Risky Business | Appropriate Risks During Play
4th July 2017
Taking risks is an important part of life. It’s also important in the development of children. By taking appropriate risks during play, children are pushing their own limits and learning many valuable lessons along the way.
Georgie-Rae Lorenzi, Educational Leader, Early Childhood Teacher and Acting Centre Manager at Guardian Early Learning Centre – Gungahlin explains that appropriate risk during play allows “children to explore and experiment with their environments, in which they are learning and developing their physical capabilities with the support or assistance from an educator, if needed.”
The educator’s role is to support children to take calculated risks, allowing them to make informed judgements about their own safety and personal capabilities and to undertake risk assessment. “The educator should lead by example, pose questions that will extend and challenge the child’s thinking and assist them to navigate the risk safely,” comments Georgie-Rae. Assisting children to navigate stairs, to build and construct using a variety of loose part materials and resources and to navigate outdoor and indoor environments are all ways we allow children to take appropriate risks at our centres.
But what is it about these risks that is so important? Allowing children to take risks encourages their cognitive, physical and emotional development in many ways. The benefits of successfully navigating a risk includes an increased amount of independence and self-confidence, undertaking a risk in a group environment builds on children communication skills, group participation skills and turn taking. Georgie-Rae says, “Risk taking involves a great amount of problem solving, hypothesising, trial and error methods and reflection. It develops persistence and commitment to tasks and encourages children to be creative and think outside of the box.”

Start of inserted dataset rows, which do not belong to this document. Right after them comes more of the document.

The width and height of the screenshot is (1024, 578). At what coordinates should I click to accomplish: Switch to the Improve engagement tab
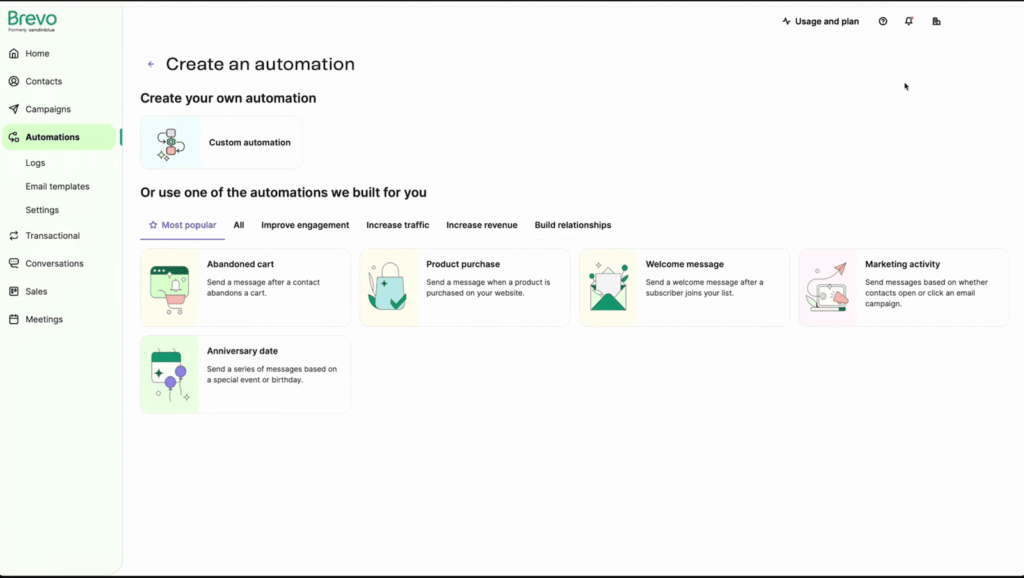point(305,225)
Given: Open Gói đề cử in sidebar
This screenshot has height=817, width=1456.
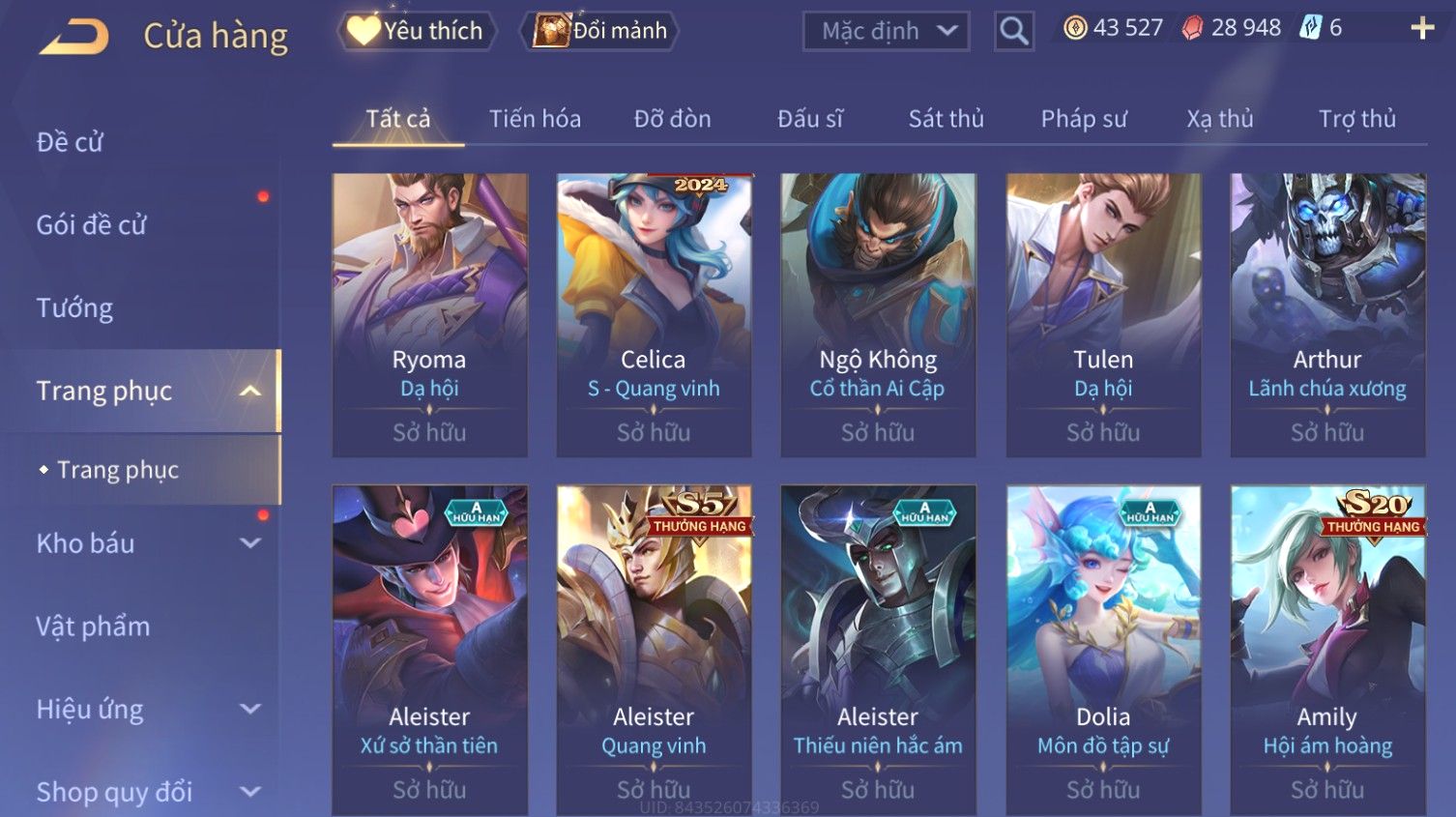Looking at the screenshot, I should [x=91, y=224].
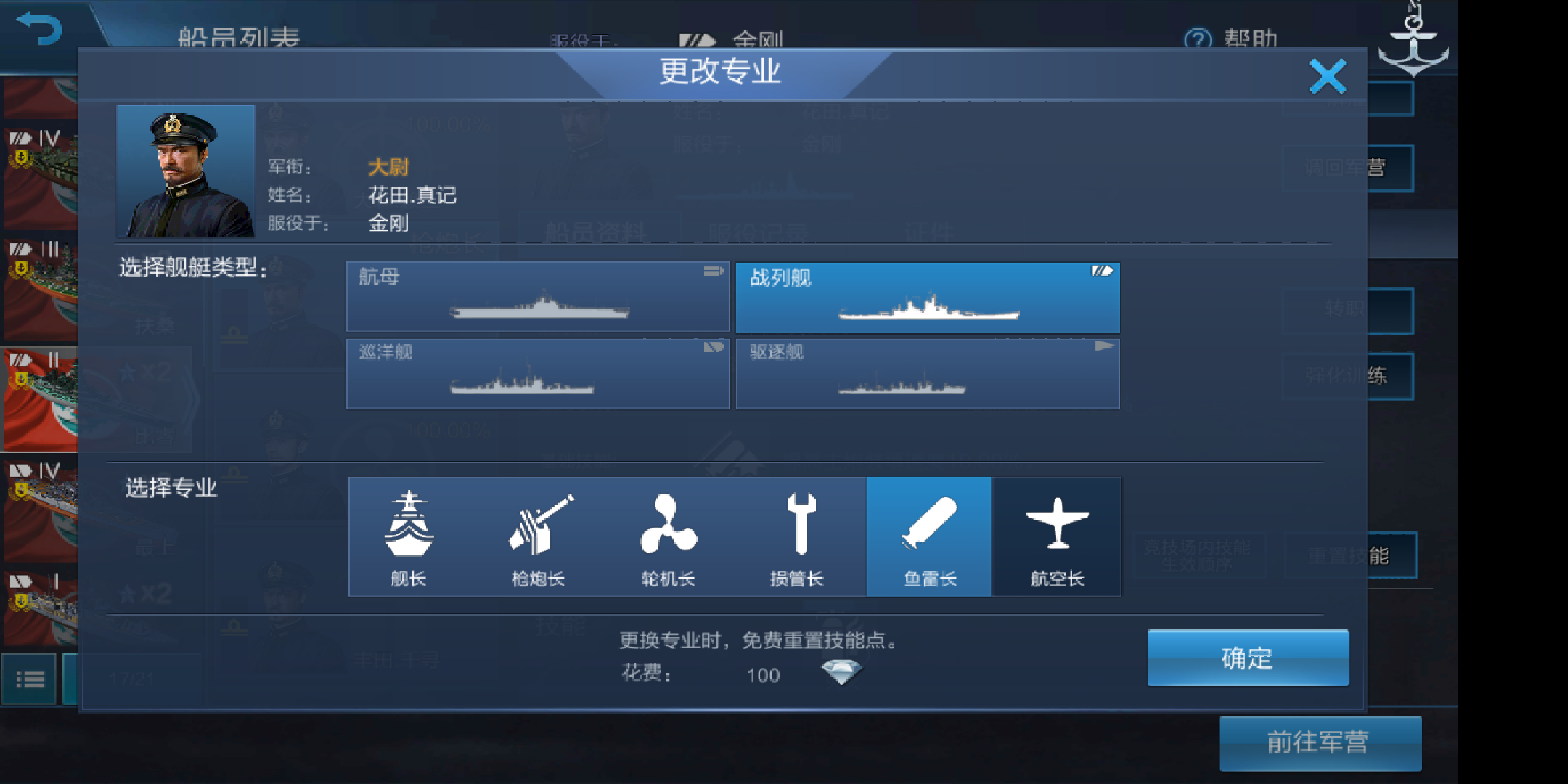This screenshot has height=784, width=1568.
Task: Select 战列舰 battleship ship type
Action: [x=928, y=298]
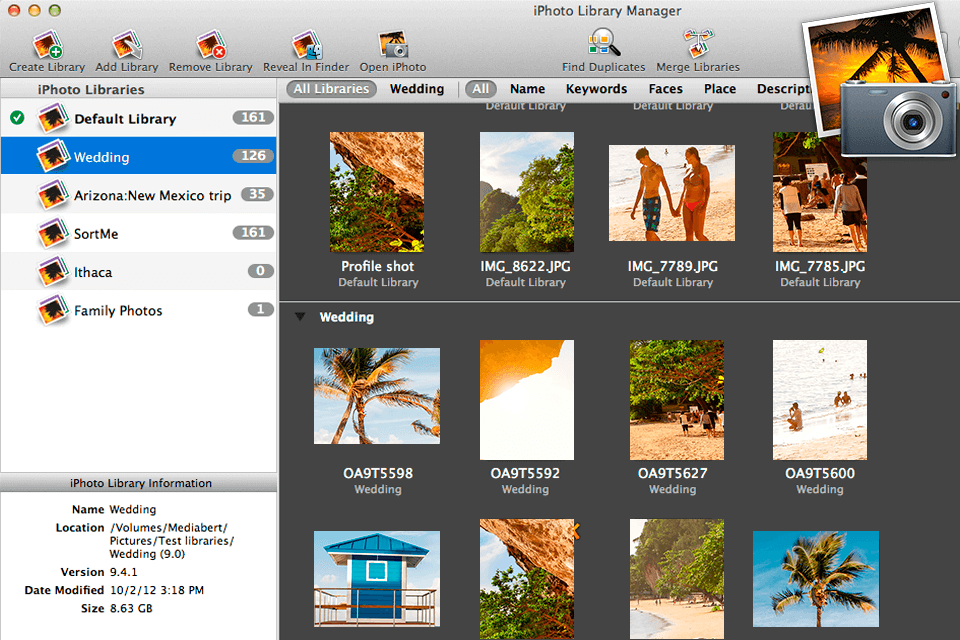Select Arizona:New Mexico trip library
The width and height of the screenshot is (960, 640).
[x=152, y=195]
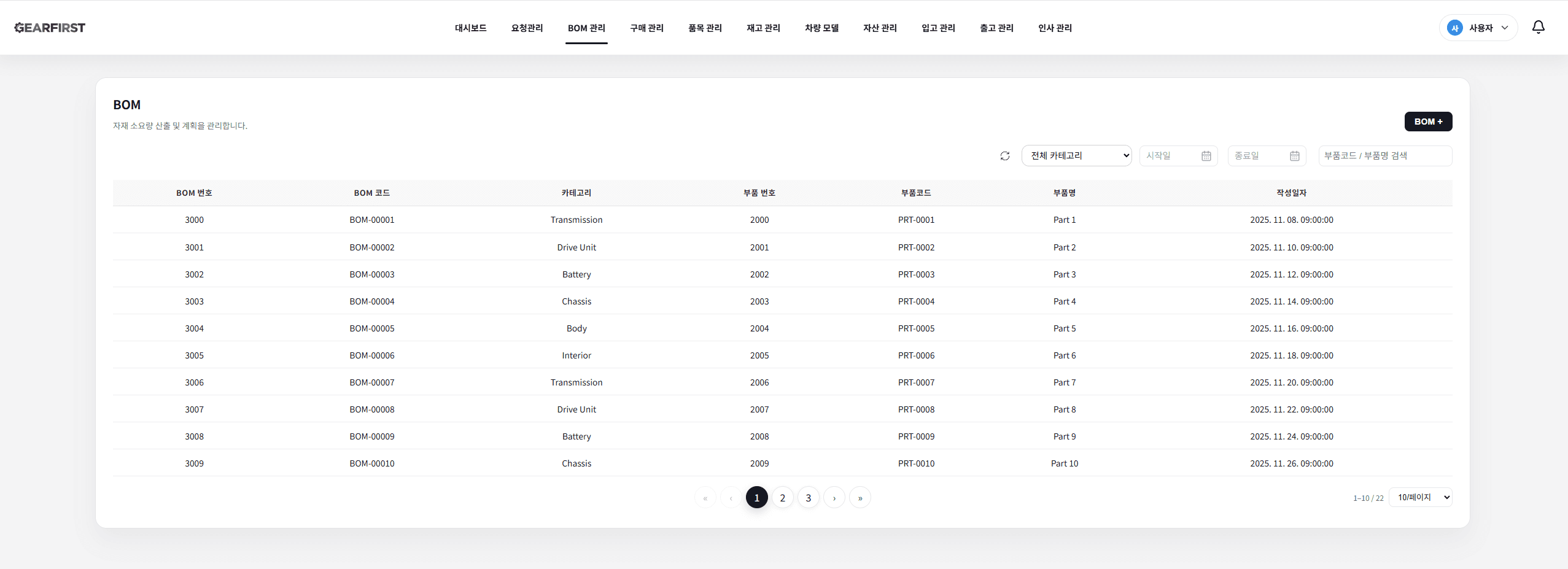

There are also physical benefits to taking risks. “When navigating age appropriate risks children have the opportunity to challenge themselves physically, they are extending their fitness levels, building their strength and developing fundamental gross motor skills such as balancing, jumping and their coordination,” says Georgie-Rae. Even from a young age, children begin to become aware of their surroundings and learn to develop spatial awareness.
By supporting children in taking calculated risks, we are opening them up to a whole world of exploration and development. So go on, take a risk!